Vergil must have had much of this in mind when he wrote the conclusion of the Aeneid and encapsulated the history of Rome with the memorable phrase which also describes the final duel of Aeneas and Turnus to determine the future of Latium and Italy:
 
                           FORS ET VIRTUS

            atque illi, ut vacuo patuerunt aequore campi,
            procursu rapido, coniectis eminus hastis,
            invadunt Martem clipeis atque aere sonoro.
            dat gemitum tellus; tum crebros ensibus ictus
            congeminant; fors et virtus miscentur in unum.

                   Vergil, Aeneid 12.710 ff.
Vergil's virtus here must be a composite of goodness, knowledge, and power.
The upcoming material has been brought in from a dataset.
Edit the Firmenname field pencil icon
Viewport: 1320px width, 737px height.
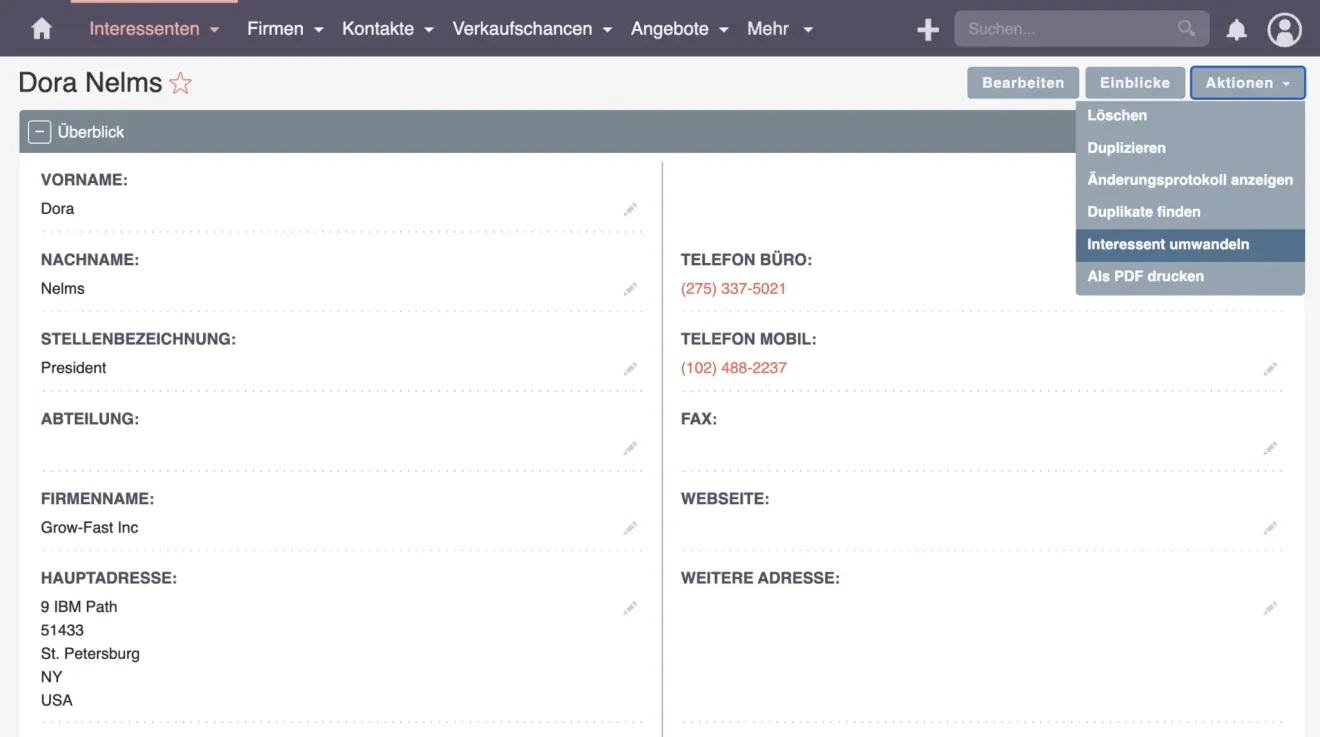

That is, his virtus must represent the best man can do to control his environment and shape his world. This is what Thucydides meant with his word gnome, and he also saw history as an interplay between gnome and tyche. Of course, it is expected that the Roman Vergil, trained as a philosopher, should name this vis temperatam leni consilio not just ingenium or even sapientia but that mature Roman virtus that has assimilated knowledge and power and operates as the final cause guiding their deployment.
              cf.Lowell Edmunds, Chance and Intelligence in Thucydides, Harvard UP, 1975
We have seen Vergil weaving the strands of philosophy deep into his poetry, especially in Books IV and VI. All the more we should expect something of his philosophic vision to infuse the climax of his epic. Here he in humility admits that the best that Man, as exemplified by RoMan, can do is a struggle with Chance that can not achieve perfection, certainly not the perfection of the other world that is briefly imagined in book IV and seen in book VI. It is as Platonic a vision as a Roman of Vergil's time can countenance.
              cf.Allan Wooley, "Ideographic Imagery in Aeneid 4 and Vergil's Philosophizing," New England Classical Journal XXV.4, May 1998,
              pp. 114-130. Although Vergil started out as an Epicurean, by the time of the Aeneid he had moved on to a more ecumenical stance, and I
              argue on pp. 124-7 that he was a close reader of Plato's Republic.